任务说明: 从含有“Where should I”的那一行起，抄写到这些行的最后一行为止（首尾两行都包括在内），请求部分也照样保留，但答案中的每个坐标值都要乘以0.45，并四舍五入为整数（恰好为0.5时进位），请求及其格式示例中的数字保持不变。抄写时略去图片。

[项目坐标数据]
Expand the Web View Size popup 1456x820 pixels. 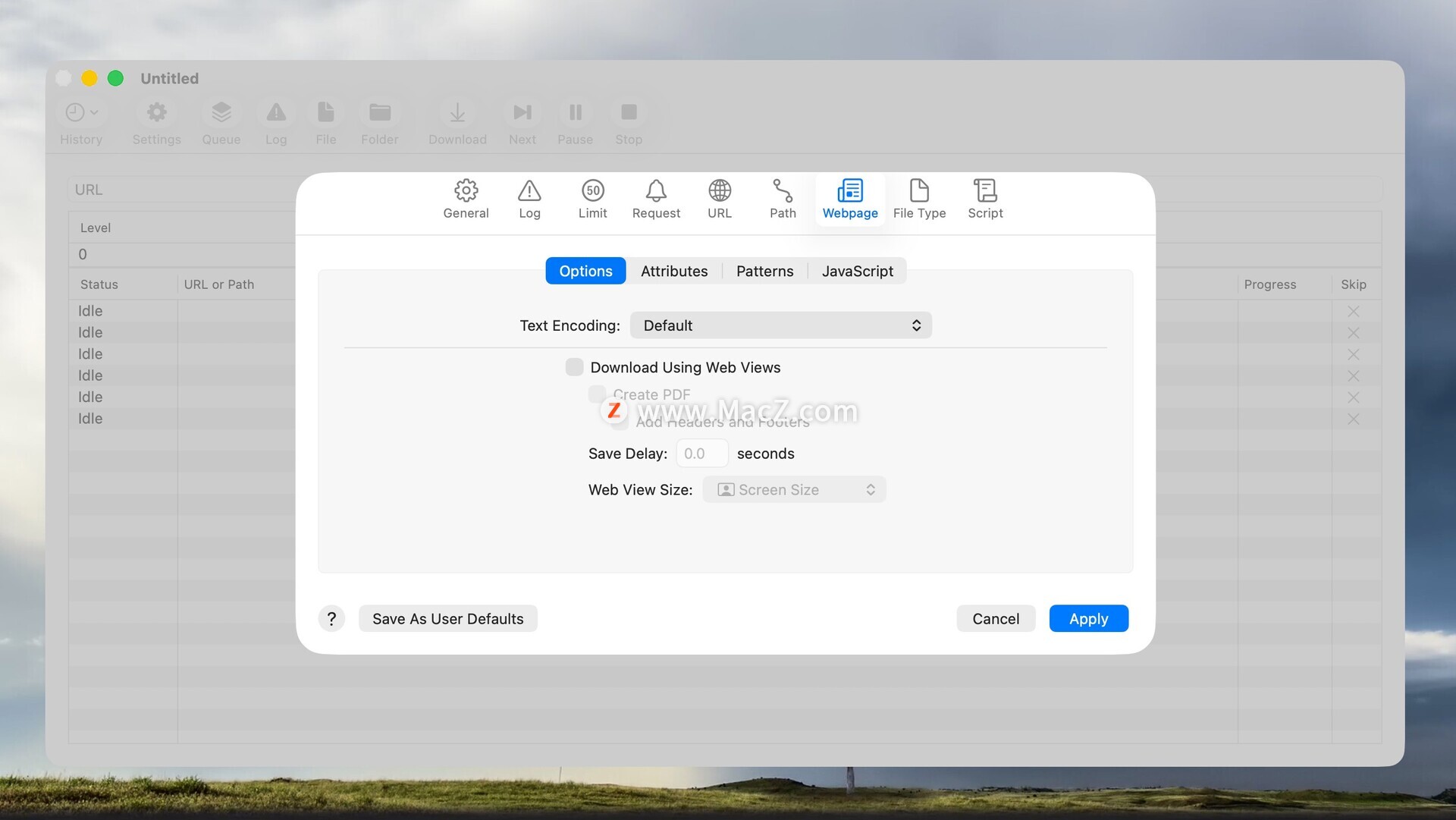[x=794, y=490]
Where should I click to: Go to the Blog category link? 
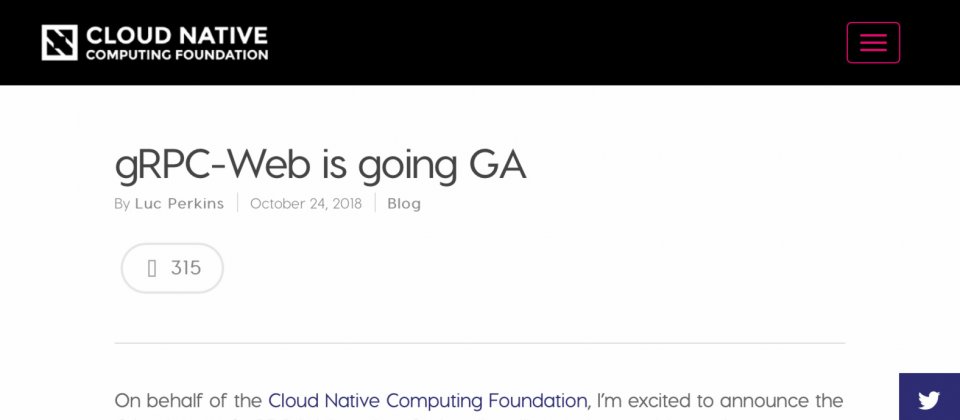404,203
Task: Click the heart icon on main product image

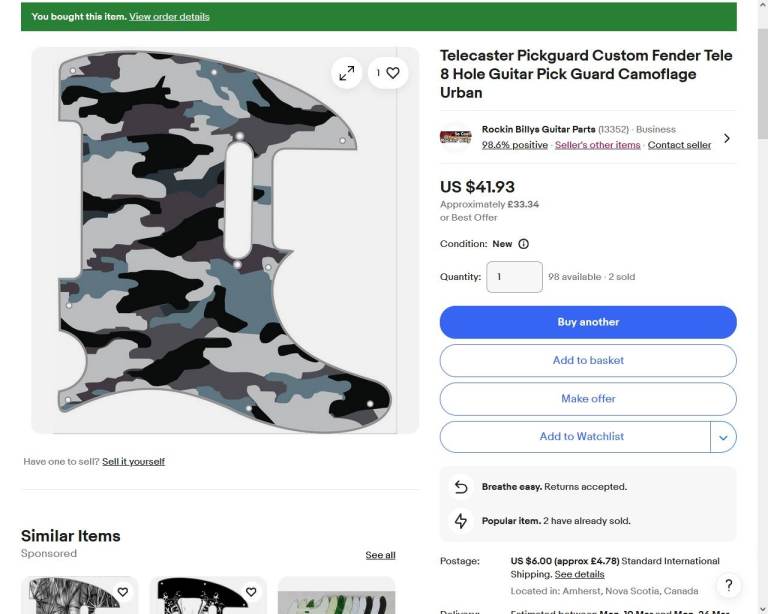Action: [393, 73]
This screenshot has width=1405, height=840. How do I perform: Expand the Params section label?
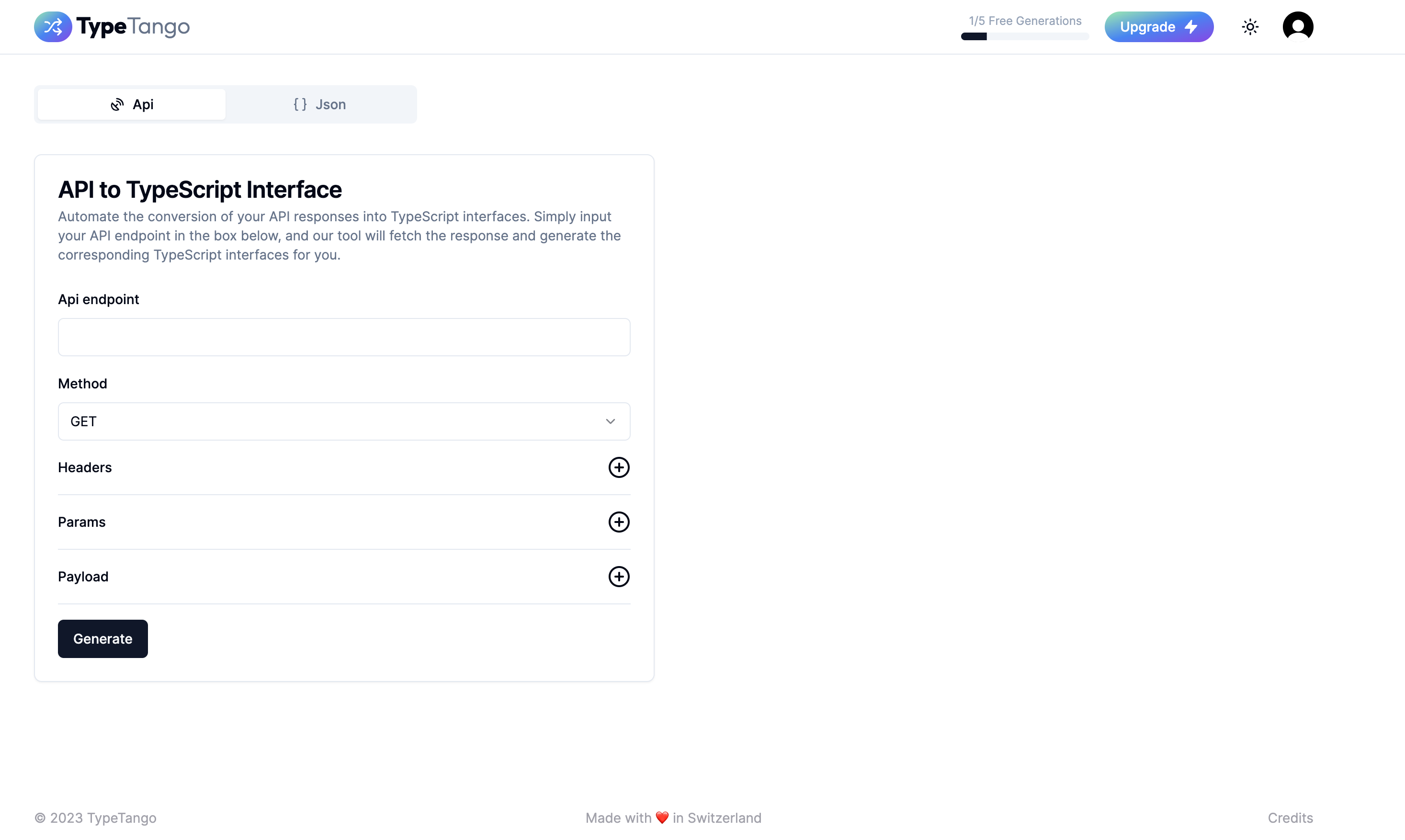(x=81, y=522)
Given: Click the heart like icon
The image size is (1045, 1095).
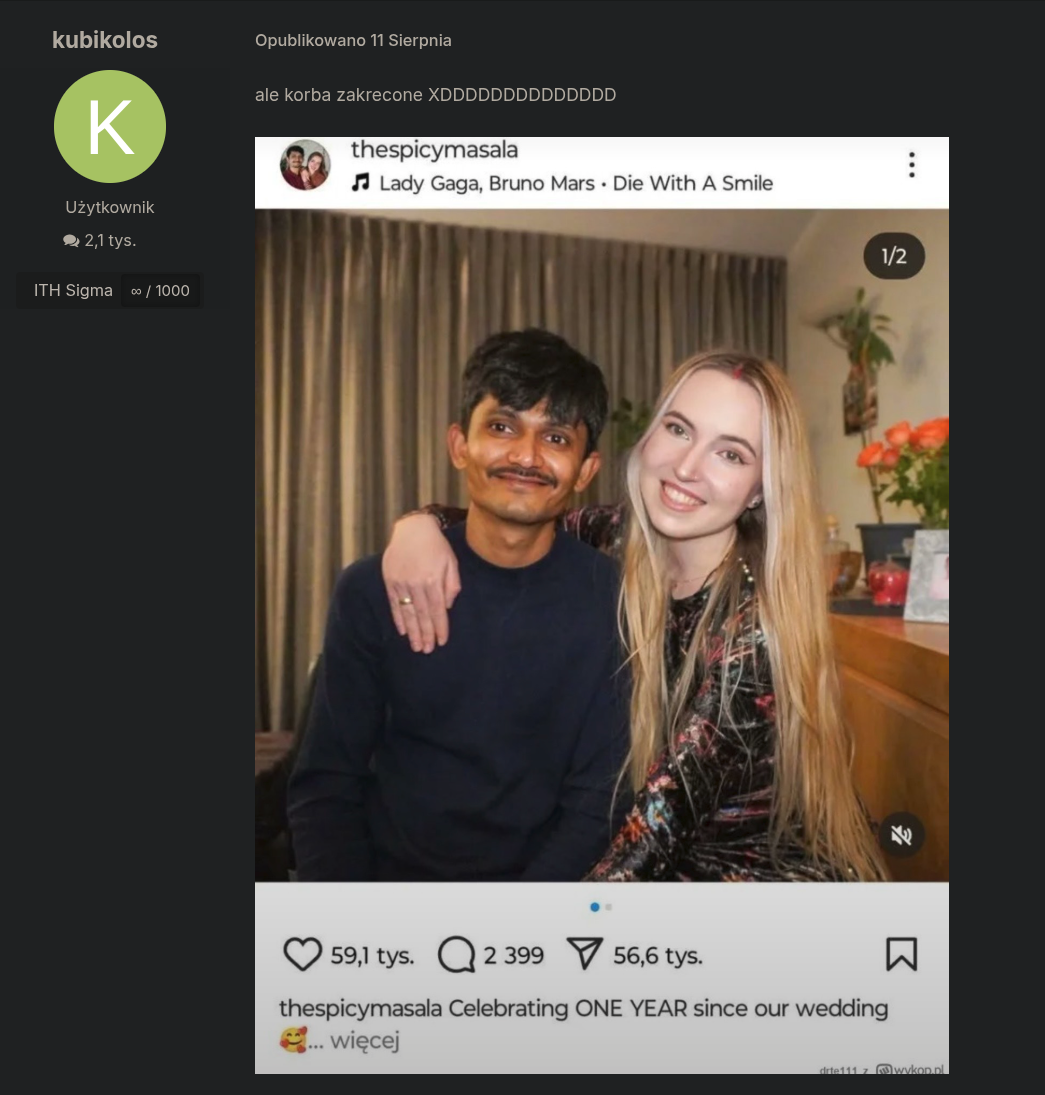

任务作答:
Where should I click to: Go to the Blog category link? 
182,91
Task: Click the heart icon on main product image

Action: [177, 33]
This screenshot has width=1405, height=840. How do I perform: Expand the Params section label?
(x=36, y=235)
Given: Click the heart like icon
The image size is (1045, 1095).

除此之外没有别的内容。